§ Exercise description: Please copy the rows below exactly as they stand, each line unchanged.

——

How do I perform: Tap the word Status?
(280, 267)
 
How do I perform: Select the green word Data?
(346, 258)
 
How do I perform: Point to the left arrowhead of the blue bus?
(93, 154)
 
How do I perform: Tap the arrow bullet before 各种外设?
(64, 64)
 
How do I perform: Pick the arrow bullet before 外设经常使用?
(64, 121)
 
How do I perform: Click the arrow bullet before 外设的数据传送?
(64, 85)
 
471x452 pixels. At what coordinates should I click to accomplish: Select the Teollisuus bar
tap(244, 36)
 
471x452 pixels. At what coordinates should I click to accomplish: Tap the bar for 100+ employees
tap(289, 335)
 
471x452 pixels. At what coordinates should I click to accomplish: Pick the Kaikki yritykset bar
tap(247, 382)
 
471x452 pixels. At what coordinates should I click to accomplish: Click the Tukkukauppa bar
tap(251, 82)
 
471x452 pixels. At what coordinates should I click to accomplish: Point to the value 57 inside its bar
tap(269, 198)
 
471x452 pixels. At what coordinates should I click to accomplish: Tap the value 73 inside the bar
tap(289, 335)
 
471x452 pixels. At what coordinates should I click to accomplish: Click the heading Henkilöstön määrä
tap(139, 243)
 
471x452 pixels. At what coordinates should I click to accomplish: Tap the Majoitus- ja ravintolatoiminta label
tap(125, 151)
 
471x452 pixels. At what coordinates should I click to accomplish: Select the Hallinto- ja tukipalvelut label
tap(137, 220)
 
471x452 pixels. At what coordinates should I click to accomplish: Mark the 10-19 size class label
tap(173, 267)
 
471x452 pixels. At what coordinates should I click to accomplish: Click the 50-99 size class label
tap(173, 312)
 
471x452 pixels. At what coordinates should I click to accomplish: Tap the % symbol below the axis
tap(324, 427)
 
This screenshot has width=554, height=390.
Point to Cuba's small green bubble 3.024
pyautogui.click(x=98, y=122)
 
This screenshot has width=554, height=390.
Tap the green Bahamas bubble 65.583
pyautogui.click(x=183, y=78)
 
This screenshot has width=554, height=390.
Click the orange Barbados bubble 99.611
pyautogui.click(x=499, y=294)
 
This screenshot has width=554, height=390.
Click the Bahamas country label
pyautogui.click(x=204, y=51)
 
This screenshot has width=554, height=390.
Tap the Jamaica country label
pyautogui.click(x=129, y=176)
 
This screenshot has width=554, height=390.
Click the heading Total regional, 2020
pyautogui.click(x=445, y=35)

——

§ Output for this exercise:
How do I perform: Tap the word Status?
(280, 267)
 
How do I perform: Select the green word Data?
(346, 258)
 
How do I perform: Point to the left arrowhead of the blue bus?
(93, 154)
 
How do I perform: Tap the arrow bullet before 各种外设?
(64, 64)
 
How do I perform: Pick the arrow bullet before 外设经常使用?
(64, 121)
 
How do I perform: Click the arrow bullet before 外设的数据传送?
(64, 85)
 
471x452 pixels. At what coordinates should I click to accomplish: Select the Teollisuus bar
tap(244, 36)
 
471x452 pixels. At what coordinates should I click to accomplish: Tap the bar for 100+ employees
tap(289, 335)
 
471x452 pixels. At what coordinates should I click to accomplish: Pick the Kaikki yritykset bar
tap(247, 382)
 
471x452 pixels. At what coordinates should I click to accomplish: Click the Tukkukauppa bar
tap(251, 82)
 
471x452 pixels. At what coordinates should I click to accomplish: Point to the value 57 inside its bar
tap(269, 198)
 
471x452 pixels. At what coordinates should I click to accomplish: Tap the value 73 inside the bar
tap(289, 335)
 
471x452 pixels. At what coordinates should I click to accomplish: Click the heading Henkilöstön määrä
tap(139, 243)
 
471x452 pixels. At what coordinates should I click to accomplish: Tap the Majoitus- ja ravintolatoiminta label
tap(125, 151)
 
471x452 pixels. At what coordinates should I click to accomplish: Select the Hallinto- ja tukipalvelut label
tap(137, 220)
 
471x452 pixels. At what coordinates should I click to accomplish: Mark the 10-19 size class label
tap(173, 267)
 
471x452 pixels. At what coordinates should I click to accomplish: Click the 50-99 size class label
tap(173, 312)
 
471x452 pixels. At what coordinates should I click to accomplish: Tap the % symbol below the axis
tap(324, 427)
 
This screenshot has width=554, height=390.
Point to Cuba's small green bubble 3.024
pyautogui.click(x=98, y=122)
 
This screenshot has width=554, height=390.
Tap the green Bahamas bubble 65.583
pyautogui.click(x=183, y=78)
 
This screenshot has width=554, height=390.
Click the orange Barbados bubble 99.611
pyautogui.click(x=499, y=294)
 
This screenshot has width=554, height=390.
Click the Bahamas country label
pyautogui.click(x=204, y=51)
 
This screenshot has width=554, height=390.
Tap the Jamaica country label
pyautogui.click(x=129, y=176)
 
This screenshot has width=554, height=390.
Click the heading Total regional, 2020
pyautogui.click(x=445, y=35)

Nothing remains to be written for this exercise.